#### Exercise aim:
For the records that follow, return only the count of lines containing the string "agent".

Stored items:
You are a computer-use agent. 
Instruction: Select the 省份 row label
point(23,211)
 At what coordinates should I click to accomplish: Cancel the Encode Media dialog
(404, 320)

--

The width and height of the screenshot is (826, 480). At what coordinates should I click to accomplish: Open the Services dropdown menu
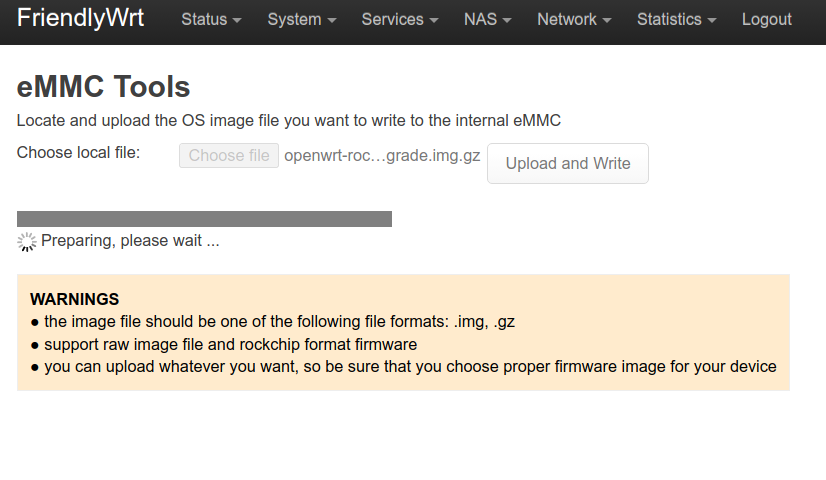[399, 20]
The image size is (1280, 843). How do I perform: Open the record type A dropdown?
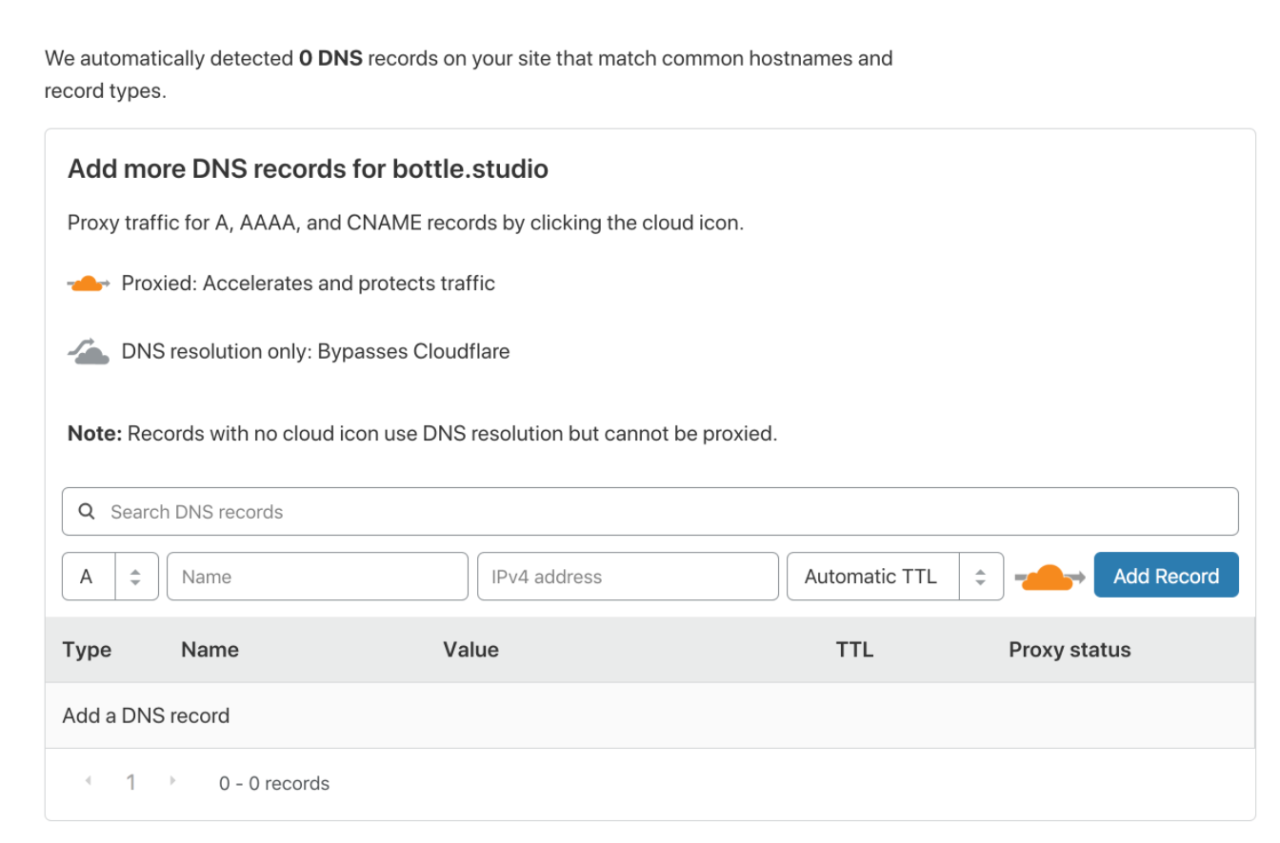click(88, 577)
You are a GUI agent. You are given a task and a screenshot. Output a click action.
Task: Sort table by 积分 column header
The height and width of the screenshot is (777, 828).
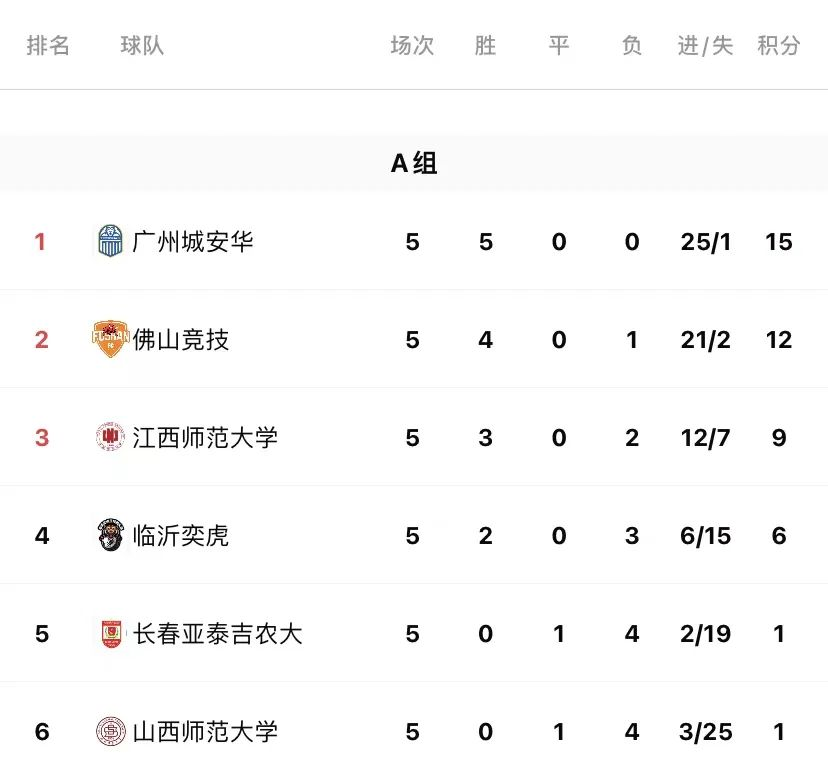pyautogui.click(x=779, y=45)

#### Problem solution:
2